Car la véritable histoire est moins celle de l’enquête que celle des enquêteurs, et en particulier de Hays. Tout au long d’un récit complexe et éclaté mais néanmoins facile à suivre, on le voit d’une époque à l’autre, subir les conséquences de cette sordide histoire. A mesure qu’il tente de l’élucider, il accumule les frustrations et voit sa vie personnelle et son équilibre se fissurer. Sa femme Amelia (Carmen Ejogo) s’intéressant elle-même à l’affaire pour en tirer un livre, leur mariage est progressivement «contaminé» par le dossier ; obsédé par le mystère, Hays lutte en permanence contre les fantômes du passé, les difficultés familiales, sa propension à la solitude, la dégradation de ses relations puis celle de sa mémoire alors qu’il est âgé. Et c’est toute son existence puis lui-même qui se consument, jusqu’à une dernière scène angoissante et déchirante. De son côté, West se rapproche du père des enfants disparus (Scoot McNairy), sacrifie son couple et finit par prendre une décision qui va, lui aussi, le détruire à petit feu.
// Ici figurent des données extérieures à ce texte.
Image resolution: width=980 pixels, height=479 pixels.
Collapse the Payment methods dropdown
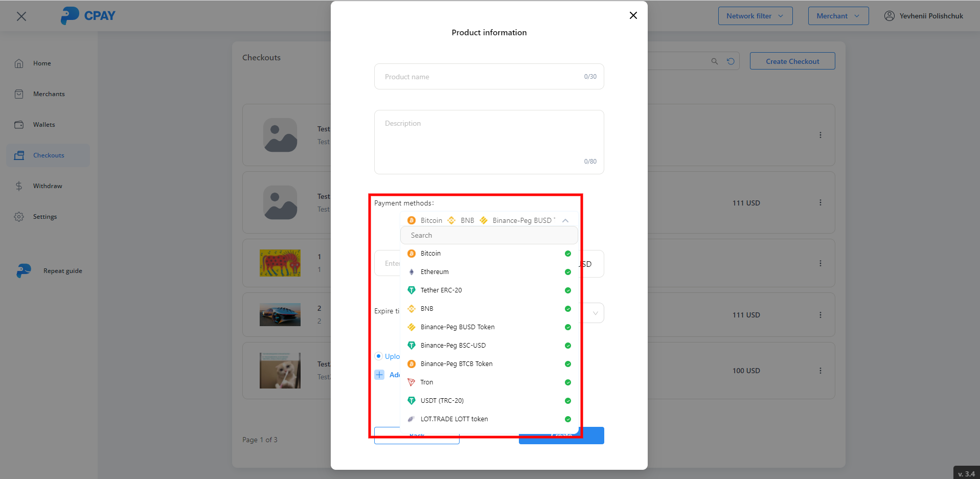(565, 220)
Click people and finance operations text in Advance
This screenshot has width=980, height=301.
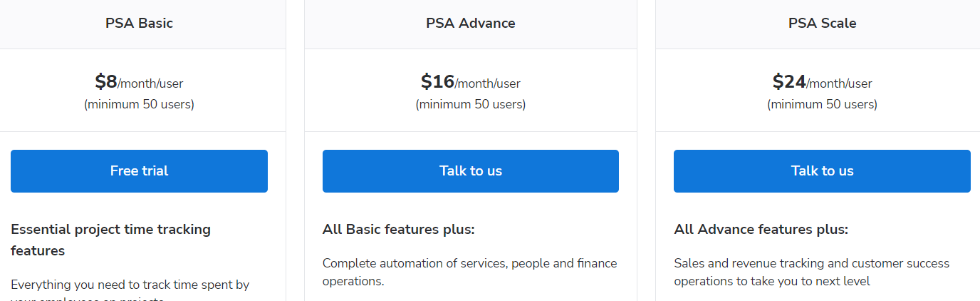click(470, 272)
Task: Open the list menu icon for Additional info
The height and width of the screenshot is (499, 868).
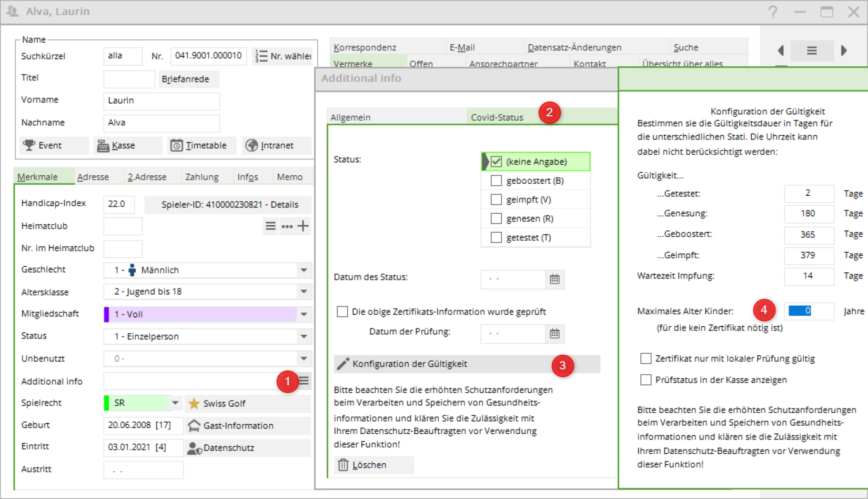Action: pos(304,381)
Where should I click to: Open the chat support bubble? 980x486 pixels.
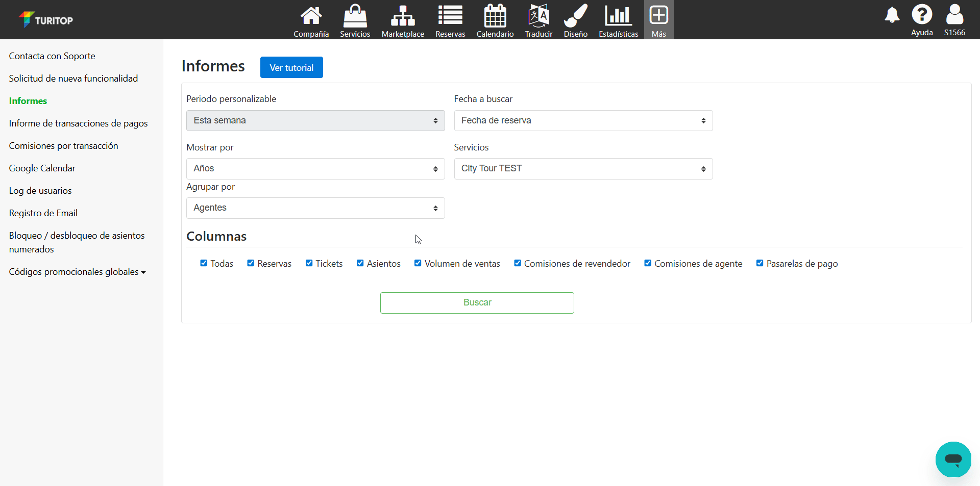tap(953, 459)
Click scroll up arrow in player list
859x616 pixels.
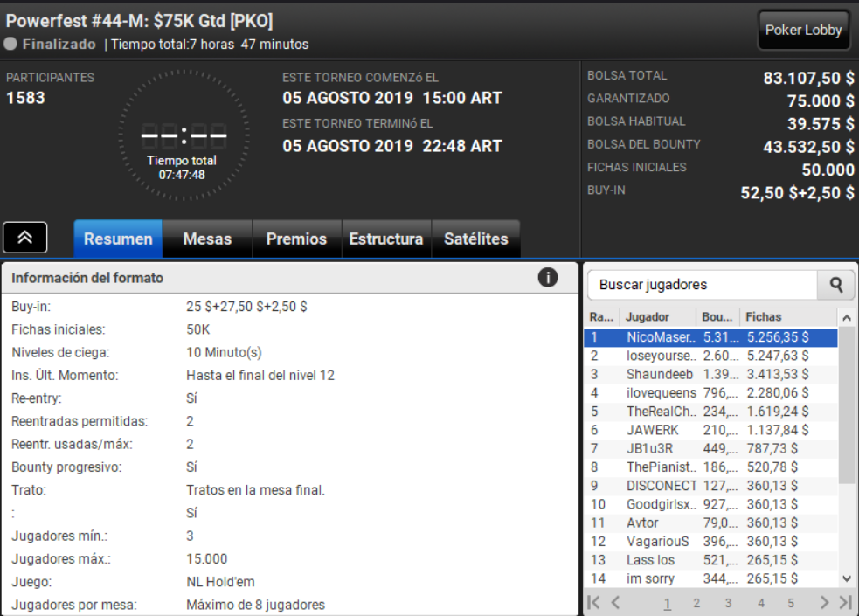[x=847, y=317]
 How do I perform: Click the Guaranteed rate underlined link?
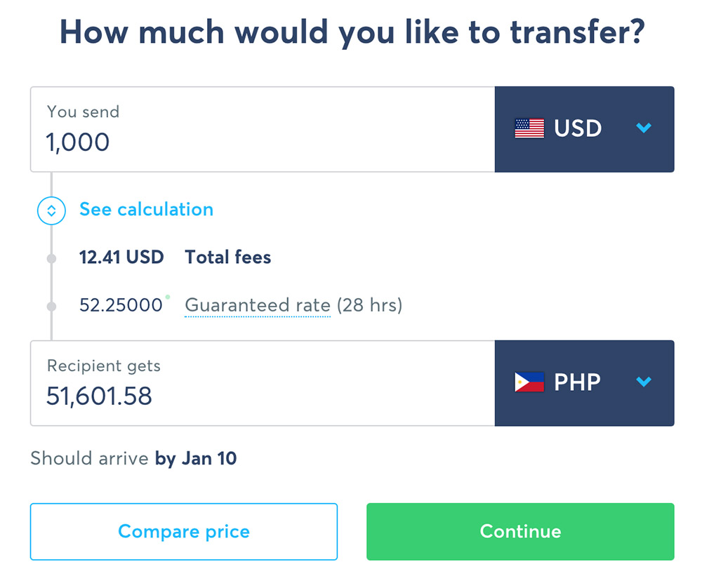point(258,306)
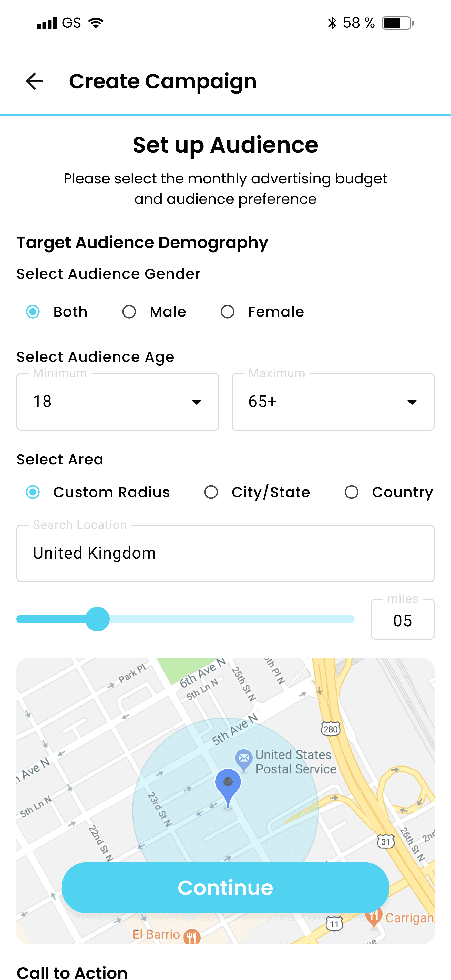Tap the El Barrio restaurant marker
451x980 pixels.
[192, 936]
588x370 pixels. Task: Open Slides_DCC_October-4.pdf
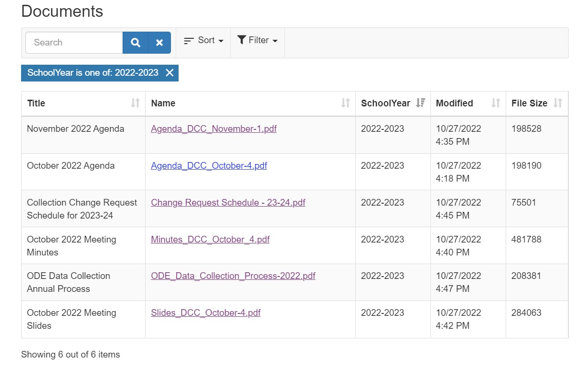coord(205,312)
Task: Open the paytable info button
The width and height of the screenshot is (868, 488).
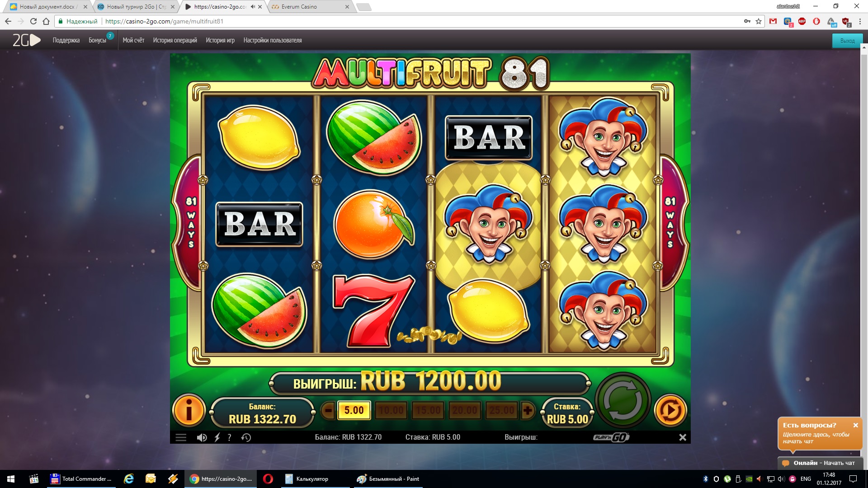Action: (x=189, y=410)
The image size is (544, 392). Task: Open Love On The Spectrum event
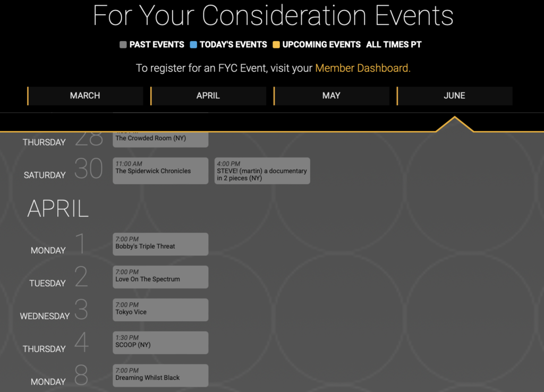[x=160, y=277]
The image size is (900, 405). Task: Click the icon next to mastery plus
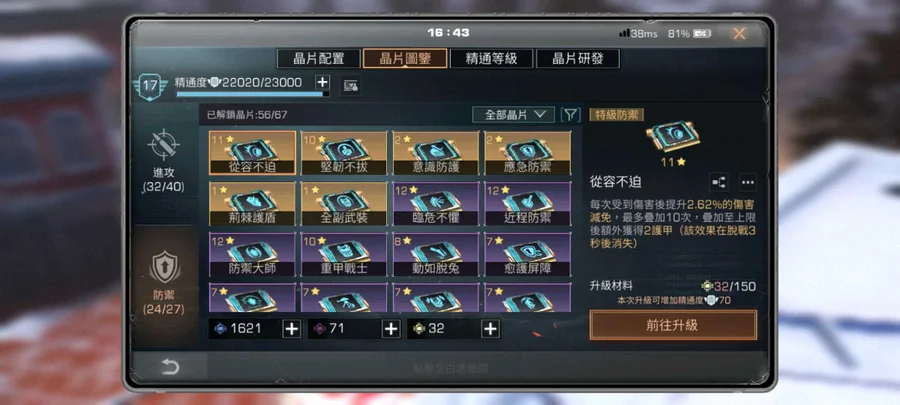(x=350, y=87)
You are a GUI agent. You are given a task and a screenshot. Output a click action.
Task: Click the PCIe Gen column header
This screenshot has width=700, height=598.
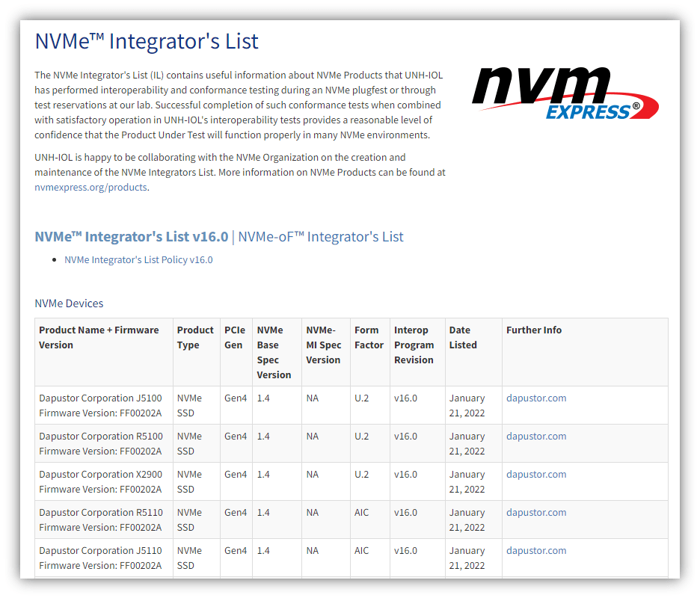click(x=234, y=338)
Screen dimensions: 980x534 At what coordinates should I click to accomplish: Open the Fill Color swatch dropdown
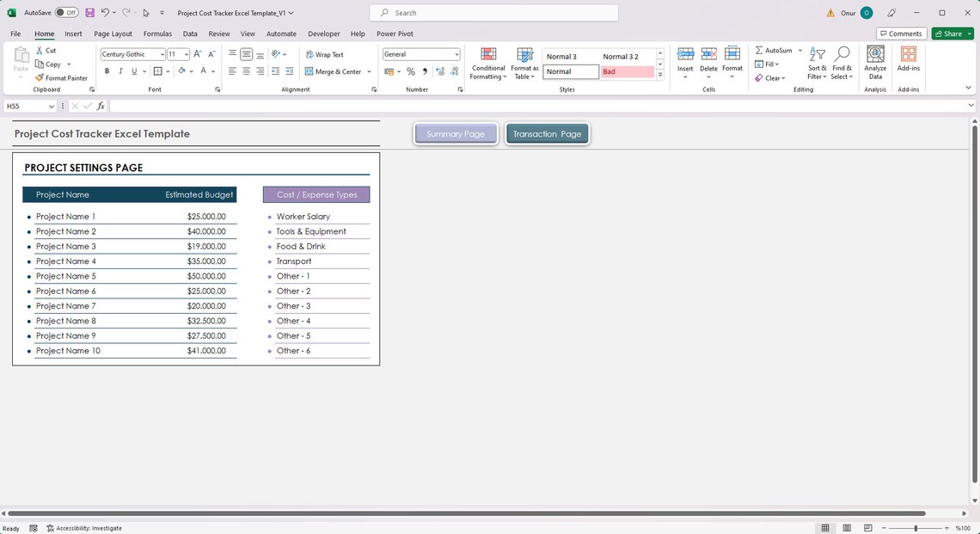tap(191, 71)
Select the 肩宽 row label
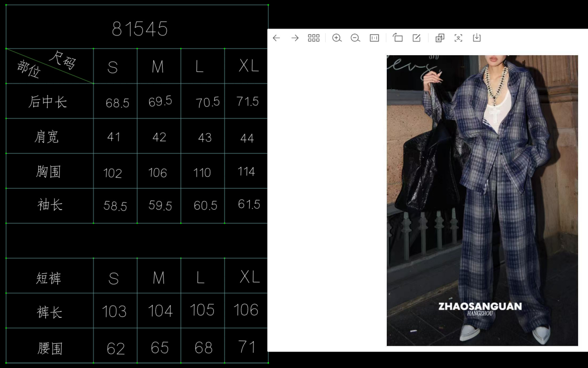588x368 pixels. tap(47, 137)
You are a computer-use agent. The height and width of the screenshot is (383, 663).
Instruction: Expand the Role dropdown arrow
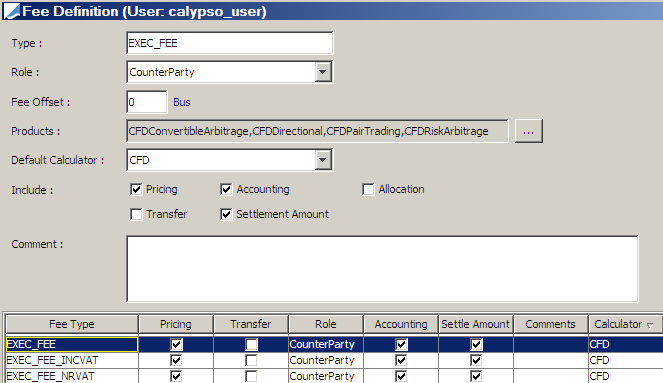pyautogui.click(x=323, y=72)
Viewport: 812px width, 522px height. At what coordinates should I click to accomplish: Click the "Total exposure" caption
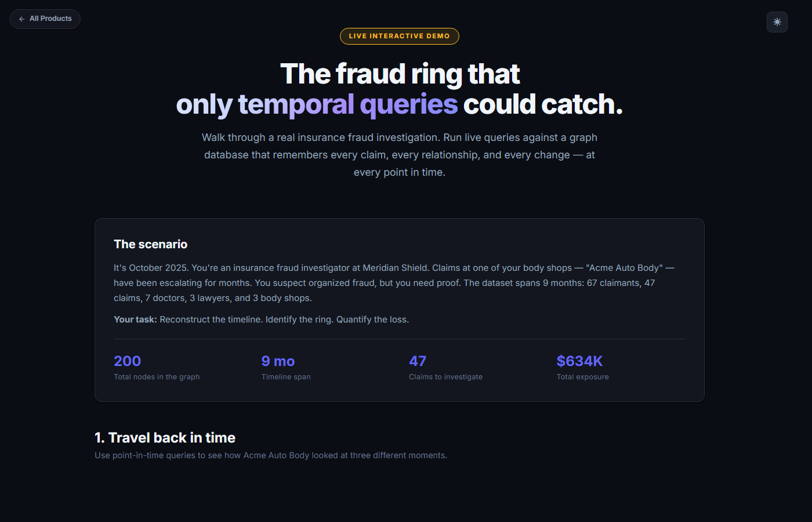[582, 377]
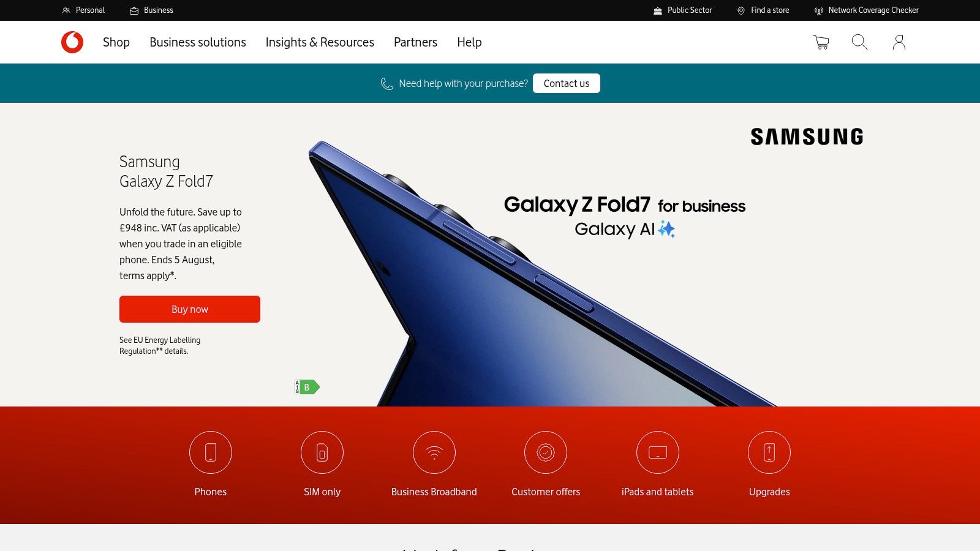
Task: Open the account profile icon
Action: click(x=899, y=42)
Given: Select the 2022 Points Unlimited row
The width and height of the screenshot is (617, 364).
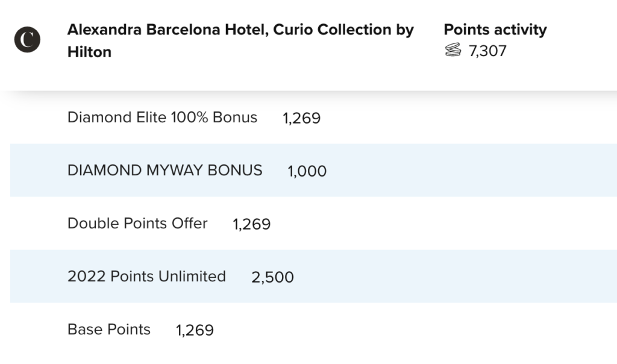Looking at the screenshot, I should pyautogui.click(x=313, y=276).
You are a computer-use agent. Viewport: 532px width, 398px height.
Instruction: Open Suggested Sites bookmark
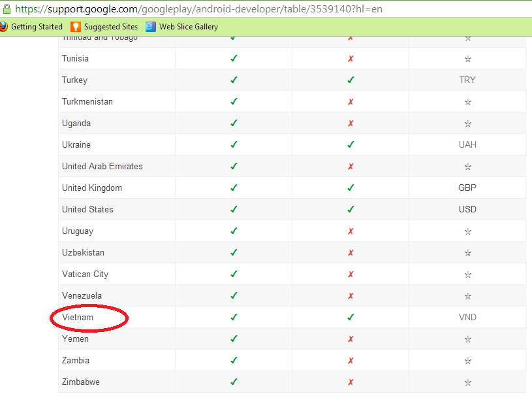click(x=111, y=27)
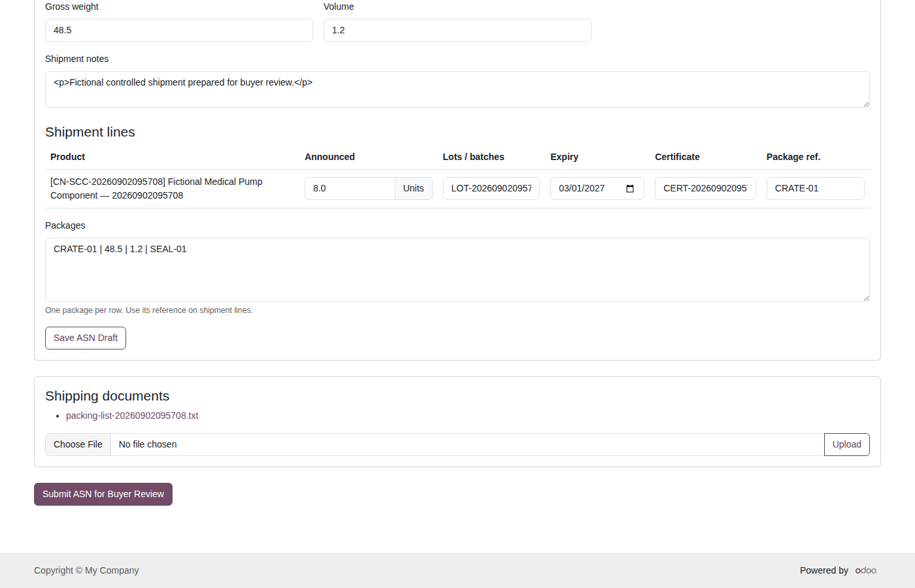The image size is (915, 588).
Task: Grab the Shipment notes textarea resize handle
Action: coord(866,104)
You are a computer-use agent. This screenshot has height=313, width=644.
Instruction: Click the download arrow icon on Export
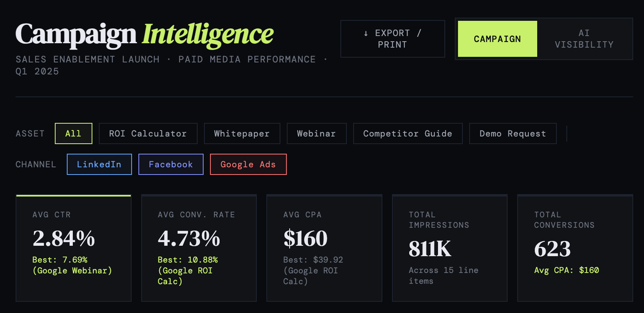point(366,33)
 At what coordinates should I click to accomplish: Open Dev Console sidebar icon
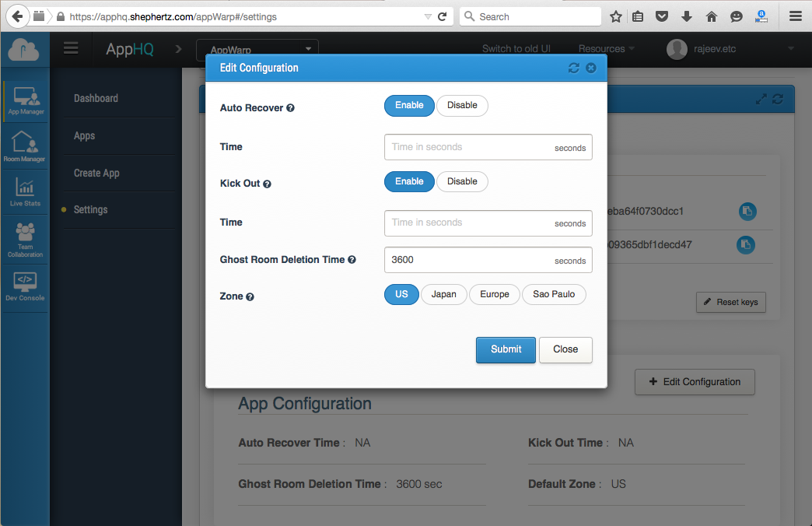coord(25,285)
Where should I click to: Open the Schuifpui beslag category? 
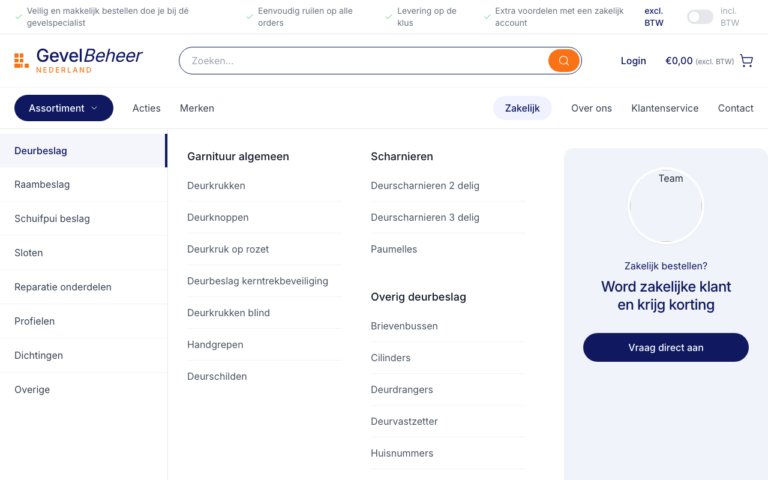pos(52,219)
On avait bien compris que Pizzolatto aimait à mettre en scène des personnages masculins en proie à des regrets, des doutes et des crises existentielles. Ici, Mahershala Ali est exceptionnel dans le rôle d’un Hays à la dérive, qui se perd peu à peu dans les méandres de l’investigation puis de son esprit. Ce n’est certainement pas un hasard si, le soir de la diffusion de l’ultime épisode, l’acteur recevait un Oscar pour sa performance dans Green Book. A ses côtés, Stephen Dorff est un second rôle convaincant, avec une interprétation qui monte en puissance en fin de saison.
C’est indéniable : cette troisième saison (dont la diffusion vient de s’achever) ressemble donc à la première (qui s’est terminée il y a cinq ans), et True Detective tente de renouer avec son essence et d’ effacer le souvenir de sa saison précédente. Elle ne s’en cache pas. Outre des scénarii très semblables, des thèmes de réflexion similaires (la mémoire, par exemple) et les similitudes relevées plus haut, les deux histoires se déroulent dans le même univers avec des points de jonction. Un personnage évoque même l’enquête menée par Rust Cohle et Marty Hart, dont la photo apparaît en une d’un journal. Le tout reste solide dans l’écriture, la mise en scène et l’interprétation. On aimerait pouvoir en dire autant de toutes les séries policières.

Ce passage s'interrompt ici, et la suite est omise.